Dr. Michael Greger is the director of public health and animal agriculture for The Humane Society of the United States , as well as the author of Bird Flu: A Virus of Our Own Hatching. Here's what he has to say about swine flu (H1N1) and the role of factory farms in it's evolution and spread.
Factory farming and long-distance live animal transport apparently led to the emergence of the ancestors of the current swine flu threat. A preliminary analysis of the H1N1 swine flu virus isolated from human cases in California and Texas reveals that six of the eight viral gene segments arose from North American swine flu strains circulating since 1998, when a new strain was first identified on a factory farm in North Carolina.
This genetic fingerprint, first released by Columbia University’s Center for Computation Biology and the Institute for Advanced Study in Princeton, has now been reportedly confirmed by researchers at the University of Edinburgh, St. Jude's Children's Research Hospital and virologist Ruben Donis, chief of the molecular virology and vaccines branch at the U.S. Centers for Disease Control and Prevention. Dr. Robert Webster, the director of the U.S. Collaborating Center of the World Health Organization, and considered the "godfather of flu research," is reported as saying "The triple reassortant in pigs [first discovered in the U.S. in 1998] seems to be the precursor."
Plaguing People and Pigs
The worst plague in human history was triggered by an H1N1 avian flu virus, which jumped the species barrier from birds to humans and went on to kill as many as 50 to 100 million people in the 1918 flu pandemic. We then passed the virus to pigs, where it has continued to circulate, becoming one of the most common causes of respiratory disease on North American pig farms.
In August 1998, however, a barking cough resounded throughout a North Carolina pig factory in which all the thousands of breeding sows fell ill. A new swine flu virus was discovered on that factory farm, a human-pig hybrid virus that had picked up three human flu genes. By the end of that year, the virus acquired two gene segments from bird flu viruses as well, becoming a never-before-described triple reassortment virus — a hybrid of a human virus, a pig virus and a bird virus — that triggered outbreaks in Texas, Minnesota and Iowa.
Within months, the virus had spread throughout the United States. Blood samples taken from 4,382 pigs across 23 states found that 20.5 percent tested positive for exposure to this triple hybrid swine flu virus by early 1999, including 100 percent of herds tested in Illinois and Iowa, and 90 percent in Kansas and Oklahoma. According to the current analysis, performed at the Columbia University's Center for Computational Biology and Bioinformatics, it is from this pool of viruses that the current swine flu threat derives three-quarters of its genetic material.
Tracing the Origins of Today's H1N1 Virus
Since the progenitor of the swine flu virus currently threatening to trigger a human pandemic has now been identified, it is critical to explore what led to its original emergence and spread. Scientists postulate that a human flu virus may have starting circulating in U.S. pig farms as early as 1995, but "by mutation or simply by obtaining a critical density, caused disease in pigs and began to spread rapidly through swine herds in North America. [emphasis added]" It is therefore likely no coincidence that the virus emerged in North Carolina, the home of the nation’s largest pig production operation. North Carolina has the densest pig population in North America and reportedly boasts more than twice as many corporate pig mega-factories as any other state.

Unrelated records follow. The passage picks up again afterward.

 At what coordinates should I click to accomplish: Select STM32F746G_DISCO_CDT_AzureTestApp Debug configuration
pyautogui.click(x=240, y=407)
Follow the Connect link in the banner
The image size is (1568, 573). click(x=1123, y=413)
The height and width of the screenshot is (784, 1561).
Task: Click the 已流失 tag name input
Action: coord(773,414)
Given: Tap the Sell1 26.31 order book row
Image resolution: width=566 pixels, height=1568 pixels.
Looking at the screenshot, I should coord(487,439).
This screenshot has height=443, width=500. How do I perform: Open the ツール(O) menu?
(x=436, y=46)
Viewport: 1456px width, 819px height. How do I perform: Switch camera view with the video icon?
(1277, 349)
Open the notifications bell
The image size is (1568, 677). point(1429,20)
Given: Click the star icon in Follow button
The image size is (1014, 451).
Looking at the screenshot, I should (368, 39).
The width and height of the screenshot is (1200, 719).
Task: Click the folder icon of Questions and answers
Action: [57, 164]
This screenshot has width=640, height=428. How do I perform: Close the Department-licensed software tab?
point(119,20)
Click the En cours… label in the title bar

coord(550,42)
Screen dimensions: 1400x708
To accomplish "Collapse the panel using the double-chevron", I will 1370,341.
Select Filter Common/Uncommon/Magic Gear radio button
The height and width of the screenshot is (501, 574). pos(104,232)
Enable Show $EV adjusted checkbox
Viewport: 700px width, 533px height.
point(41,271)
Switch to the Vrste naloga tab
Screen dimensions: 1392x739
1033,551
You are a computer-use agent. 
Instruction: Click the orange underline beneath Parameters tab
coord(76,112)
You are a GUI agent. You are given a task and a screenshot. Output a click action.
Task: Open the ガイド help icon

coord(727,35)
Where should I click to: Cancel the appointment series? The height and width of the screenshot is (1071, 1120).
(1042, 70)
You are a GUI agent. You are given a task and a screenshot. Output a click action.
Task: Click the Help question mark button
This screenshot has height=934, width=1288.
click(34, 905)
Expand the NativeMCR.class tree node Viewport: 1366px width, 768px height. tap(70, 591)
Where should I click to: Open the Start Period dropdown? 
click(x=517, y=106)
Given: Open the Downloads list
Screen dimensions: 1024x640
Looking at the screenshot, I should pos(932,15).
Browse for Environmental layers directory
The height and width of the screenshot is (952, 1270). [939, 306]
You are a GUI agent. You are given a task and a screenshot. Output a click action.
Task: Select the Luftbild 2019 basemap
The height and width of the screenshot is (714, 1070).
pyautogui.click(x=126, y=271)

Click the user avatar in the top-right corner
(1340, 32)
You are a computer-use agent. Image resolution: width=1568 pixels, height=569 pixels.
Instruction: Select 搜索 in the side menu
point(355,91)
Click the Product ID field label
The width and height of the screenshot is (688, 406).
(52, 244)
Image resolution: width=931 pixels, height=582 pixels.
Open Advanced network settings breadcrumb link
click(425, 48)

The year of emergence, 1998, was the year North Carolina's pig population hit ten million, up from two million just six years earlier. Concurrently, the number of pig farms was decreasing, from 15,000 in 1986 to 3,600 in 2000. How can five times more animals be raised on almost five times fewer farms? By crowding about 25 times more pigs into each operation. In the 1980s, more than 85% of all North Carolina pig farms had fewer than 100 animals.
By the end of the 1990s, operations confining more than 1,000 animals controlled about 99% of the state's pig population. Given that the primary route of swine flu transmission is thought to be the same as human flu—via droplets or aerosols of infected nasal secretions — it's no wonder experts blame overcrowding for the emergence of new flu virus mutants.
Factory Farms: Intensive Crowding and Long-Distance Transport
Starting in the early 1990s, the U.S. pig industry restructured itself after Tyson's profitable chicken model of massive industrial-sized units. As a headline in the trade journal National Hog Farmer announced, "Overcrowding Pigs Pays — If It's Managed Properly." The majority of U.S. pig farms now confine more than 5,000 animals each. A veterinary pathologist from the University of Minnesota stated the obvious in Science: "With a group of 5,000 animals, if a novel virus shows up it will have more opportunity to replicate and potentially spread than in a group of 100 pigs on a small farm."